:: What you should do ::
Reproduce nothing but the lines from the one with "Task: Click empty area inside the Female card" down to the last line of the data below.
Entries supplied section start
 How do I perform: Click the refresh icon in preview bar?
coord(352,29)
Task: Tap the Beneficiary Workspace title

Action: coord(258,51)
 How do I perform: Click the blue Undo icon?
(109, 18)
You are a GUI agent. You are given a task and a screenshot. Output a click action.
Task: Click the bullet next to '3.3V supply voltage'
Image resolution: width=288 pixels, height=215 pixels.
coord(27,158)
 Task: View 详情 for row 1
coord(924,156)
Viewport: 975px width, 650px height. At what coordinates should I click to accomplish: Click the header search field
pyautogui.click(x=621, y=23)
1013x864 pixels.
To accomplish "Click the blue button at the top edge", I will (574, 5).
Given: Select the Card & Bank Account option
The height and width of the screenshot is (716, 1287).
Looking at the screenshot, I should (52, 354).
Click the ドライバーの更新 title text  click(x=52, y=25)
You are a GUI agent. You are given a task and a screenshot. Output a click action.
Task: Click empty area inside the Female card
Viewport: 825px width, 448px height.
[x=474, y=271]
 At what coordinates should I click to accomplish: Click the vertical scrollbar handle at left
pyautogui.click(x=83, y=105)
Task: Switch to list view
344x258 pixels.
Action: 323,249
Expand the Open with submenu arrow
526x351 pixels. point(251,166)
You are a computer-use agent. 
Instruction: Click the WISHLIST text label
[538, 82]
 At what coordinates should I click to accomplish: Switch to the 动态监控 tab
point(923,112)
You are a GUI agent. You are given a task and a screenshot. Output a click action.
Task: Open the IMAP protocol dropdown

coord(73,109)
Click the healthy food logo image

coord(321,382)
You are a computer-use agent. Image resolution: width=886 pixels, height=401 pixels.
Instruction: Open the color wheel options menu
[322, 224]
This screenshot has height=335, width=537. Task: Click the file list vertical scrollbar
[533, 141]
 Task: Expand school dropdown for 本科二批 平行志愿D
Entries supplied section end
:: Solution to this problem ::
Task: Click empty area inside the Female card
Viewport: 825px width, 448px height.
[x=474, y=271]
 At what coordinates should I click to accomplish: Click the vertical scrollbar handle at left
pyautogui.click(x=83, y=105)
Task: Switch to list view
344x258 pixels.
Action: 323,249
Expand the Open with submenu arrow
526x351 pixels. point(251,166)
You are a computer-use agent. 
Instruction: Click the WISHLIST text label
[538, 82]
 At what coordinates should I click to accomplish: Switch to the 动态监控 tab
point(923,112)
You are a GUI agent. You are given a task and a screenshot. Output a click action.
Task: Open the IMAP protocol dropdown

coord(73,109)
Click the healthy food logo image

coord(321,382)
You are a computer-use agent. Image resolution: width=886 pixels, height=401 pixels.
Instruction: Open the color wheel options menu
[322, 224]
This screenshot has height=335, width=537. Task: Click the file list vertical scrollbar
[533, 141]
 Task: Expand school dropdown for 本科二批 平行志愿D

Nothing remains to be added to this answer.